I am trying to figure out if the operator
$$ \langle N(u), v \rangle_{\mathcal{H}^*, \mathcal{H}}=\int \limits_0^1 u'(x)u(x)v(x)dx $$ is maximal monotone on the Hilbert space $\mathcal{H}=H^1_0(0,1)$, i.e. if
$$ \langle N(u)-N(v), u-v \rangle_{\mathcal{H}^*, \mathcal{H}}\geq 0 $$ for all $u,v\in \mathcal{H}.$
I already found the identity using integration by parts
$$ \langle N(u), u \rangle_{\mathcal{H}^*, \mathcal{H}}=\int \limits_0^1 u^2(x)\cdot u'(x)dx=0 $$ but I simply can't figure out the rest.
I´m starting to think, that it is not true, but couldn't find a counter example. Thanks in advance!

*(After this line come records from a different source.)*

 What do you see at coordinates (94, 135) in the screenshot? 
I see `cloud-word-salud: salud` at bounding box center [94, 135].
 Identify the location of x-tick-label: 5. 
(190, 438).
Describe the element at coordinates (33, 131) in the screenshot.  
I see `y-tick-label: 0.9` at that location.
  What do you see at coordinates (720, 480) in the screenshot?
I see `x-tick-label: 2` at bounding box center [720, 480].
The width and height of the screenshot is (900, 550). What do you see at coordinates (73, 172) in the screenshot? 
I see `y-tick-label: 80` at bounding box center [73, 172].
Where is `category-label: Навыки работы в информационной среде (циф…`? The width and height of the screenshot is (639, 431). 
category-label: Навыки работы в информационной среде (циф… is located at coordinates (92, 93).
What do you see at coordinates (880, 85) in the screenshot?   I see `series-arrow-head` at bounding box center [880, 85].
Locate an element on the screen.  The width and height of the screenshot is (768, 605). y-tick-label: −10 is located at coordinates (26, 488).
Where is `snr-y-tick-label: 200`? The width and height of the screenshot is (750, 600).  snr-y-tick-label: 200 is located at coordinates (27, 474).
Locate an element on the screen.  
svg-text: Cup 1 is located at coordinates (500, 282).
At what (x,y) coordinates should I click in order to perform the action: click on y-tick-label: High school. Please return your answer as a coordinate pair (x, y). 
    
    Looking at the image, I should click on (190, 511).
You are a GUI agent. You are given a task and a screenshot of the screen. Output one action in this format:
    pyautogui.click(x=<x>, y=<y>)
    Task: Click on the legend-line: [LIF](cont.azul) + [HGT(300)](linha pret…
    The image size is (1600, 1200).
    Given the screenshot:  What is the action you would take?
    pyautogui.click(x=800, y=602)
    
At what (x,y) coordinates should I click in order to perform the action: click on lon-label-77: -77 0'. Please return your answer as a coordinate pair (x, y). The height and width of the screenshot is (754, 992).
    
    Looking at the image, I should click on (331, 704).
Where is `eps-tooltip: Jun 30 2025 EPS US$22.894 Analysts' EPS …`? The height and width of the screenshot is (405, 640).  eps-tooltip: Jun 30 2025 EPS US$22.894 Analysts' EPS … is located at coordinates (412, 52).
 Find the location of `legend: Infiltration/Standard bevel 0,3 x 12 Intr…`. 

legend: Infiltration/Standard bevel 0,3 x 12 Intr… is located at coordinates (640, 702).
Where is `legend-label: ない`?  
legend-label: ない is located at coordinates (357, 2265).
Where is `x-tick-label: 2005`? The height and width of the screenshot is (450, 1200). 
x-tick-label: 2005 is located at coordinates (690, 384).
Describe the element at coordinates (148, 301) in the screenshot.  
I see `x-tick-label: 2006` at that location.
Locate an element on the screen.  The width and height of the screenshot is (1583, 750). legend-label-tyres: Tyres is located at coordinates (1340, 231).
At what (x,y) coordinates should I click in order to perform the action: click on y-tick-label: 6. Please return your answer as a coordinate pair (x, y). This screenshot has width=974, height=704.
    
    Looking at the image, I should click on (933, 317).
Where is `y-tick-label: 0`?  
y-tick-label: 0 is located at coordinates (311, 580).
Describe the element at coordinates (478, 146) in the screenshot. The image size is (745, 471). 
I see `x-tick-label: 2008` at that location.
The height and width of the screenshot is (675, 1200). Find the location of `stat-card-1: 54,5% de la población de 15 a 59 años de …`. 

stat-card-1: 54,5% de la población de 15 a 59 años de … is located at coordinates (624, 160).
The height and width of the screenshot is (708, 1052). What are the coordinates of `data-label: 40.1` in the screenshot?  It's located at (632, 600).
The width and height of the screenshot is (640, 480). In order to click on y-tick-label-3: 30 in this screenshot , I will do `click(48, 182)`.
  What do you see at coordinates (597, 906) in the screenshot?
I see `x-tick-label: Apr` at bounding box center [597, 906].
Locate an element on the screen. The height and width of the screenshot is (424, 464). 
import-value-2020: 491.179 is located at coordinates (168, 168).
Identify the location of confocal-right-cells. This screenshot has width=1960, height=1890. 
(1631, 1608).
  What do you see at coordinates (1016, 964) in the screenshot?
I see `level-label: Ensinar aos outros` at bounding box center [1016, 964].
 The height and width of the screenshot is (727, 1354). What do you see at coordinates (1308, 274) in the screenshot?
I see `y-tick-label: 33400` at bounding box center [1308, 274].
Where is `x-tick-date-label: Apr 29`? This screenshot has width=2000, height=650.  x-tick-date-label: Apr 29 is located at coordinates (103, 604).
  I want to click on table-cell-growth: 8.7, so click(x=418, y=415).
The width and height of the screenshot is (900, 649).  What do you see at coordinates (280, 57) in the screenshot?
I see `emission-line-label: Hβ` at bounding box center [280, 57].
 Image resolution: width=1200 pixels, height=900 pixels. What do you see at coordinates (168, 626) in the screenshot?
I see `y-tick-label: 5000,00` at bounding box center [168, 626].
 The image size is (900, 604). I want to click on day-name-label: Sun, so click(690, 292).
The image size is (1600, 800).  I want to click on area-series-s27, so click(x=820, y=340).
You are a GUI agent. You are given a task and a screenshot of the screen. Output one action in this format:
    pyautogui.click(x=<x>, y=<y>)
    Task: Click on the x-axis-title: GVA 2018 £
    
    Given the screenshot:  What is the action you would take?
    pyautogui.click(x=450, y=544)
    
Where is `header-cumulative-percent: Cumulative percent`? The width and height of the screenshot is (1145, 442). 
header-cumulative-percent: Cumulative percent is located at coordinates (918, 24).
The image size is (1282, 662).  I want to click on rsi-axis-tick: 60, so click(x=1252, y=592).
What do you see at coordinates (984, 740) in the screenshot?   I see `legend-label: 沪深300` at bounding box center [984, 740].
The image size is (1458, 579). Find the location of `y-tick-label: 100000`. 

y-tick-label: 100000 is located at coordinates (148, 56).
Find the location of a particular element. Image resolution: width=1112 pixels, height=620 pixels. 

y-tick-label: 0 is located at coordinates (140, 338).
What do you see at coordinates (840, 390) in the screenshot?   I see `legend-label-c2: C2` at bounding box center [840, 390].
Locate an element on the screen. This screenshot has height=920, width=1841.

We can write (integration by parts, Taylor expansion): $$ \langle N(u)-N(v),u-v\rangle = \int_0^1 (u'u - v'v)(u-v) dx = \int_0^1 (u-v)\frac12\frac d{dx}(u^2-v^2) dx\\ = -\frac12\int_0^1 (u'-v')(u^2-v^2) dx\\ = -\frac12\int_0^1 (u'-v')(2v(u-v) + (u-v)^2) dx\\ =-\frac12\int_0^1 v\frac d{dx}(u-v)^2 + \frac13\frac d{dx}(u-v)^3\ dx\\ =\frac12\int_0^1 v'(u-v)^2. $$ Define $v(x) := \min(x, 1-x) \in H^1_0(0,1)$ with $v'=-1$ on $(1/2,1)$. Now choose $u$ such that $u(x)=v(x)$ on $(0,1/2)$ and $u(x)\ne v(x)$ on $(1/2,1)$. Then $\langle N(u)-N(v),u-v\rangle<0$.
Hence $N$ is not monotone.
Note that $\langle N(u),u\rangle=0$, hence the choices $u=0$ or $v=0$ do not prove non-monotonicity.